Категории
Самые читаемые
ChitatKnigi.com » 🟠Проза » Современная проза » Учебник рисования - Максим Кантор

Учебник рисования - Максим Кантор

Читать онлайн Учебник рисования - Максим Кантор
1 ... 72 73 74 75 76 77 78 79 80 ... 447
Перейти на страницу:

Шрифт:

-
+

Интервал:

-
+

Закладка:

Сделать

— А по-моему, — неуверенно сказала Лиза, — и один танк подбить трудно. Все равно это подвиг — человеку идти против машины. Страшно ведь очень.

— И разве число четыре тысячи принципиально меняет историю? — подхватил Павел. — Допустим, не триста спартанцев, а четыре тысячи пелопоннесцев, но что все они против пяти миллионов Ксеркса?

— Геродота почитываем, молодой человек? — поинтересовался Татарников, щурясь: он терпеть не мог, когда люди читают урывками и вразброс. — А почему же Геродота именно? Отчего же, например, кого-нибудь посерьезнее не почитать? Для разнообразия, а? Чтобы щегольнуть потом в разговоре. Не историк он, к сожалению, Геродот, а так всем хорош. Чтение это занимательное, но к фактам отношение имеет косвенное. Привести армию в пять миллионов человек персы не могли никак, не водилось таких армий. По самым смелым оценкам, их численность составляла четыреста тысяч, что уже невероятно много. Однако никак невозможно, чтобы четыреста тысяч вели бой одновременно, — профессор смотрел на униженного Павла поверх стакана, — толкаться очень будут, прошу прощения за подробности. Вы практически себе историю представляете? Ну допустим, тысяча человек могли образовать фронт. Ну на широком поле, вероятно, две-три тысячи. А в горах? Хорошо, если пятьсот. Посему отряд в четыре тысячи человек, обороняющий трудный перевал, — вполне ощутимая преграда.

— И все-таки не понимаю, какая разница — один танк или много танков? Символ сопротивления от этого не делается хуже.

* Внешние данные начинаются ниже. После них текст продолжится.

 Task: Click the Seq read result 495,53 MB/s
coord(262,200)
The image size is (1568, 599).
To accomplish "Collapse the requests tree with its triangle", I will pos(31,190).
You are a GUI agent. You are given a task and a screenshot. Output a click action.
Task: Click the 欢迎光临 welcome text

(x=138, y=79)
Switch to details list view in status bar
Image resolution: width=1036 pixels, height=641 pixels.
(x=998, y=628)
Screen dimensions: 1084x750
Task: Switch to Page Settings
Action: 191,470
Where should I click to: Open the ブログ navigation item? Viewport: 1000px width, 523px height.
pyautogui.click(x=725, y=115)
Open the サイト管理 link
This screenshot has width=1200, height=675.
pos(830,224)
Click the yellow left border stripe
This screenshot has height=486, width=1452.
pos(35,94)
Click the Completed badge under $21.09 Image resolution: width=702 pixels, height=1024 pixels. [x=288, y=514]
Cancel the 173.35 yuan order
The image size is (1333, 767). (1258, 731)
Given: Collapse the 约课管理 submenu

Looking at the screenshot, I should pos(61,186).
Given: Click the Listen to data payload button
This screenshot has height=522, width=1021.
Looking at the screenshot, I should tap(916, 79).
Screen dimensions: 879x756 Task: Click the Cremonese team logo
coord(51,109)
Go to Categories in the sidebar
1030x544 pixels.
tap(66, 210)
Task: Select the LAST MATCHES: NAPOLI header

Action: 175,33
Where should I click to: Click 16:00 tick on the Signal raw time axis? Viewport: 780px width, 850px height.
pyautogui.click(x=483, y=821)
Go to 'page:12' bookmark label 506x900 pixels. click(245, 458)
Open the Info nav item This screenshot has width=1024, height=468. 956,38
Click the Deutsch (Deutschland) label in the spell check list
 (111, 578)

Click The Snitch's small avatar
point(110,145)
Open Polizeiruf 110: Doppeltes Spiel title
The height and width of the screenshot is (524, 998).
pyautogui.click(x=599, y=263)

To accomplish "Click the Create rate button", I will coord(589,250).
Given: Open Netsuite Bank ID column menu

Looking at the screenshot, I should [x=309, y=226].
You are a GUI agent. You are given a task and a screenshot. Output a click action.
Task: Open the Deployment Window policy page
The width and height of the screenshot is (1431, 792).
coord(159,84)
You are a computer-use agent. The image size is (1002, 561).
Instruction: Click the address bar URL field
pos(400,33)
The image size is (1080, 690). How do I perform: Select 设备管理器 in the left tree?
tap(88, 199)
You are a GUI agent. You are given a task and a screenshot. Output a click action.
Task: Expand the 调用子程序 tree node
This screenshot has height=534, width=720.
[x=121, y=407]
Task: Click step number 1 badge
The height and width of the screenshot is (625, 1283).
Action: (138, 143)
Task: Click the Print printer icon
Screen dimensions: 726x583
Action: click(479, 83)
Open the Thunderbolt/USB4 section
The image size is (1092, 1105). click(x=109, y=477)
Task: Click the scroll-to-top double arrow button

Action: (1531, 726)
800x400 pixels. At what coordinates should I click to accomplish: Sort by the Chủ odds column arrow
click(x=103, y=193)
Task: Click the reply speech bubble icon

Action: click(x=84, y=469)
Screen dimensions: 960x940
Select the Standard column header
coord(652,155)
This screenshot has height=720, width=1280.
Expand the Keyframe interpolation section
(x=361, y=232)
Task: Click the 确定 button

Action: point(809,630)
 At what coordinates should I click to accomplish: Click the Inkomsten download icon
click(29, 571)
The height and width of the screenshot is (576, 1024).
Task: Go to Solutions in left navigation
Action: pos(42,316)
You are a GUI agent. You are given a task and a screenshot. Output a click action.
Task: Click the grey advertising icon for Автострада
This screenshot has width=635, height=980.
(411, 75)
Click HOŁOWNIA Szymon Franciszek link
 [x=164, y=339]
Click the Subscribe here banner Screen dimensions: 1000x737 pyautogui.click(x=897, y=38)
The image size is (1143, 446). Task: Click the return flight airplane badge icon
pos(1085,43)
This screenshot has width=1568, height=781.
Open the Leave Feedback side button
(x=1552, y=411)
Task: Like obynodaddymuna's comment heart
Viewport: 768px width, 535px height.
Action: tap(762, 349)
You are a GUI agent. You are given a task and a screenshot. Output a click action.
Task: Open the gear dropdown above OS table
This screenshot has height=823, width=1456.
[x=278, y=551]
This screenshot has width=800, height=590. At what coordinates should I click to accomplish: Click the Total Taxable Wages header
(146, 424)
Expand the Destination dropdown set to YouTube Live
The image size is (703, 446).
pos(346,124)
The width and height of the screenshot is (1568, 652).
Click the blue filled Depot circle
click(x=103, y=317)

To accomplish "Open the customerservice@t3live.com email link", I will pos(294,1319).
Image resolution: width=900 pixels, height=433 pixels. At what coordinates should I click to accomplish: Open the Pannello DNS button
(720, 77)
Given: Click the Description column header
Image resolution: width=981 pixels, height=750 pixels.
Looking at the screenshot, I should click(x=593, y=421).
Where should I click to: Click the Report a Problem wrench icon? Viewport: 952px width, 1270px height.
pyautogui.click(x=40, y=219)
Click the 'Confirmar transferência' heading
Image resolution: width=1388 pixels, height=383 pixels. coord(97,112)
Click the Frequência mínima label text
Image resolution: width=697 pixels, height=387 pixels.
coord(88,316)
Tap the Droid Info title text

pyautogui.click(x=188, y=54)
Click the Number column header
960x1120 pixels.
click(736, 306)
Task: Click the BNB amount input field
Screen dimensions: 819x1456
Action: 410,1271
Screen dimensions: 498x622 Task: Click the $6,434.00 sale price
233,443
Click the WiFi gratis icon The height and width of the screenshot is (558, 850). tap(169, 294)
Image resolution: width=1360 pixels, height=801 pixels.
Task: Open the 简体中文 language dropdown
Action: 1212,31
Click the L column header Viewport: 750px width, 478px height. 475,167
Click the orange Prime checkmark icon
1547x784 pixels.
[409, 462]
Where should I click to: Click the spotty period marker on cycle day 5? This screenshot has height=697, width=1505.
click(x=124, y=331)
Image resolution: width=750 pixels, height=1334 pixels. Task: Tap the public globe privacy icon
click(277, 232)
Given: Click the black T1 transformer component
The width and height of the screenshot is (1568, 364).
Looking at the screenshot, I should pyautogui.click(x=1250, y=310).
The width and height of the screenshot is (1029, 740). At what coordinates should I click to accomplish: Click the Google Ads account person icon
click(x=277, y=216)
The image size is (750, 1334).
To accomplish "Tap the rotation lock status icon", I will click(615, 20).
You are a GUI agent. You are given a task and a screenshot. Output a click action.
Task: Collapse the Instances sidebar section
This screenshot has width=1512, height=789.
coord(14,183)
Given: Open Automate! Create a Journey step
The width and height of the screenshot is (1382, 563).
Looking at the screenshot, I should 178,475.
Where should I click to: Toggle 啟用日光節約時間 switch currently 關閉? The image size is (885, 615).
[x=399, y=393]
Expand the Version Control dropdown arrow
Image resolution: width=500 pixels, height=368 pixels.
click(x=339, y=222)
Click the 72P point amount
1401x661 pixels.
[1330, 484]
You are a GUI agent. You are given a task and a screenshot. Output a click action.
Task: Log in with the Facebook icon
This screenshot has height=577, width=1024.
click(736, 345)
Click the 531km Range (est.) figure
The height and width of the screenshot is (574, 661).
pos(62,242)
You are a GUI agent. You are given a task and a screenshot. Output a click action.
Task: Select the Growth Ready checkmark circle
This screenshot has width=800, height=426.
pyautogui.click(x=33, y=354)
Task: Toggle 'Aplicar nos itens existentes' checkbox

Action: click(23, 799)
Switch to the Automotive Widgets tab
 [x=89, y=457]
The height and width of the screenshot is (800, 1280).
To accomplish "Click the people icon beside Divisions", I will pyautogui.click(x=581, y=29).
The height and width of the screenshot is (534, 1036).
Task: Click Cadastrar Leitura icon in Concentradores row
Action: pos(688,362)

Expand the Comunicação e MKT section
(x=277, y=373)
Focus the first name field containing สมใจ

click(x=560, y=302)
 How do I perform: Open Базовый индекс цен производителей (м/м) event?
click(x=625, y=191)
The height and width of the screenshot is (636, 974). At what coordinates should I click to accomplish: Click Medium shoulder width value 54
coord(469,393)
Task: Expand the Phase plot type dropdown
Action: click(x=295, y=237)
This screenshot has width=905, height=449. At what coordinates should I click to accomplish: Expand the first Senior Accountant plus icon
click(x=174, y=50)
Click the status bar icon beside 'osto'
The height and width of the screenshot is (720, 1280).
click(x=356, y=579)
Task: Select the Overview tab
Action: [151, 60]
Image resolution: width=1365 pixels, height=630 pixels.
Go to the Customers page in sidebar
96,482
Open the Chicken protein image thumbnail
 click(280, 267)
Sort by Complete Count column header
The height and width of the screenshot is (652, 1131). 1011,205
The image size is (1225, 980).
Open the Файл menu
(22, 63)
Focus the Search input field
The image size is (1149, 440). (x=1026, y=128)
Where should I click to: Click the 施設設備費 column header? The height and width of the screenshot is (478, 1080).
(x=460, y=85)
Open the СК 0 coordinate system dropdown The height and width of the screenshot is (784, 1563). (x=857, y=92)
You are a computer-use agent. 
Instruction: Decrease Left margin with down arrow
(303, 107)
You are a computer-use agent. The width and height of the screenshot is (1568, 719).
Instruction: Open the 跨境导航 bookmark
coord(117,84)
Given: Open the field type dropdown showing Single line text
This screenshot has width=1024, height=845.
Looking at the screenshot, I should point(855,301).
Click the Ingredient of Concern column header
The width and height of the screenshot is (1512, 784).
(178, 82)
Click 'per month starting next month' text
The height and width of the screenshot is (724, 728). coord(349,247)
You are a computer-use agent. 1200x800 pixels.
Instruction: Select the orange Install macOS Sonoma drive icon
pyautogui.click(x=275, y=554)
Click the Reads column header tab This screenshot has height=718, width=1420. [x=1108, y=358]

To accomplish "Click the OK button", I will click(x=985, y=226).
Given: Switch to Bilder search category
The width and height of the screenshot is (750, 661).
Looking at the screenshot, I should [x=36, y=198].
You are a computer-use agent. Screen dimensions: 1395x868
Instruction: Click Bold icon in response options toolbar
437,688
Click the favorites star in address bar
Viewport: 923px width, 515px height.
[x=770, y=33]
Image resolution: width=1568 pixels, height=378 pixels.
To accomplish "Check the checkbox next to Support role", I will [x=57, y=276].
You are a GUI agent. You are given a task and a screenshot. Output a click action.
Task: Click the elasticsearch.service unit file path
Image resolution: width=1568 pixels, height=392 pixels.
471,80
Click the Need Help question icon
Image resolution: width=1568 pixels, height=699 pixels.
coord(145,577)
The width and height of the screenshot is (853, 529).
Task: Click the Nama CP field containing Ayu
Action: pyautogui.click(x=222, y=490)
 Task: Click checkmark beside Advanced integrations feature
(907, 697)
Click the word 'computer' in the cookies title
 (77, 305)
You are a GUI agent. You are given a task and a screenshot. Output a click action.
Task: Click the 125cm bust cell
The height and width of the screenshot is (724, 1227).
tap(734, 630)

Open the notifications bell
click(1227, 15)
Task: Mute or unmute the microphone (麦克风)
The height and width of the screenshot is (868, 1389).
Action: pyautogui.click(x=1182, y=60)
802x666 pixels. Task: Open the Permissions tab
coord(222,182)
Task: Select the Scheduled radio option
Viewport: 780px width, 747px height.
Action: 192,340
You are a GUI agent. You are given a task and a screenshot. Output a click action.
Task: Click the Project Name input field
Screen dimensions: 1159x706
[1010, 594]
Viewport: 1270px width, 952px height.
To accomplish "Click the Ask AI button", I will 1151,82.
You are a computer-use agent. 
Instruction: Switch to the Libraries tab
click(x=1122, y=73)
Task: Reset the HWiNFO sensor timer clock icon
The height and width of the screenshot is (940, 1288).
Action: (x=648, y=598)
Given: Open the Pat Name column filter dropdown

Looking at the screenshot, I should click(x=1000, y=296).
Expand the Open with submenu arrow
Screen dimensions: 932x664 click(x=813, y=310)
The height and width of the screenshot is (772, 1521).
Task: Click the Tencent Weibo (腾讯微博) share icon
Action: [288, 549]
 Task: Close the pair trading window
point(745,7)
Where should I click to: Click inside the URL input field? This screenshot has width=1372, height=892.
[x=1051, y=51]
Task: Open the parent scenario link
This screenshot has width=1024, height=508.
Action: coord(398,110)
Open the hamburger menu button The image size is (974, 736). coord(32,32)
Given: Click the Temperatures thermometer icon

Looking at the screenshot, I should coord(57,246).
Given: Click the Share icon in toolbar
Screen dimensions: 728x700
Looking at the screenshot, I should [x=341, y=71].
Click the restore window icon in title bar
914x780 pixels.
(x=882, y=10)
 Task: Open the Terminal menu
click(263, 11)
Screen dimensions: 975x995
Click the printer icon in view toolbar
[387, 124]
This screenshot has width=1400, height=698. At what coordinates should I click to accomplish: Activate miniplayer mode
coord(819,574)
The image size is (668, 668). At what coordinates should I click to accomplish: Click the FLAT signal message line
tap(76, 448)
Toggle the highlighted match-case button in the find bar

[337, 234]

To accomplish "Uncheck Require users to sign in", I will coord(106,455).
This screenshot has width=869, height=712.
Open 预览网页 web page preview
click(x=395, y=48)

— Хотел бы я поглядеть на символ, которому сделалось хуже. С ними, символами, такое отроду не случалось. Хуже делается сердечникам, диабетикам. А символам что сделается? Перетерпят, дальше пойдут. Историк я, дорогая барышня, историк. Факты обязан знать и вранья не перевариваю. Символы — это по вашей художественной части, а мне цифры требуются. Символу стало хуже или символ пошел на поправку — мне ни тот, ни другой не годится. Вам нужен памятник герою, а мне — его рост и вес, трудовая книжка, медсправка. Александр Матросов не закрывал амбразуры, его бы, извините, пулеметной очередью на части разорвало: затычка из человека плохая. И летчик Гастелло на таран не шел, просто подбили парня, он и грянулся оземь. И не обратился при этом сизым голубем, заметьте. Просто упал самолет, взорвался — и все, точка. Сам летчик, кстати сказать, с парашютом выбросился и в плен попал. Вот это — скучный факт, а вам гранит подавай, мрамор. Вот вам живой свидетель — Соломон Моисеевич, стрелок-штурман, летал и знает. Вы у него расспросите про то, как самолеты в воздухе на части разваливались безо всяких таранов — оттого что собраны были паршиво в нашем с вами отечестве. Разве не так, Соломон?

II

Соломон Рихтер вжал голову в плечи. Лиза и Павел смотрели на него вопросительно, а он молчал, в разговоре не участвовал. Ему стал неприятен разговор. То, что всегда умиляло Соломона Моисеевича, едкость и исторический цинизм Сергея Ильича, неожиданно сделались ему неприятны. Вероятно, все, что сказал Татарников про Матросова и Гастелло, было правдой, вероятно, правдой было и сказанное историком о личной жизни Елены Михайловны, и прав был Сергей Ильич, советуя не вмешиваться в ход событий, все так, — но лучше бы этого не говорить, лучше бы этого не слышать. Ему невыносима была мысль о том, что жена его сына сделается теперь еще чьей-то женой. Он не хотел про это знать, как не хотел знать про то, что интербригады в Испании никому и ни за чем не пригодились. Он действительно воевал штурманом на двухмоторном истребителе, и действительно машины были плохие, а некоторые и впрямь рассыпались сами собой, и что с того? Рихтер не сумел бы поддержать разговор, насмешить историей про разваливающиеся самолеты; да, правда, самолеты разваливались, но надо было бы рассказать не про это, а про таран, про то, как ужас стекленил ему глаза, про то, как летел ему в глаза юнкерс и про смерть бессердечного Колобашкина — но говорить не хотелось.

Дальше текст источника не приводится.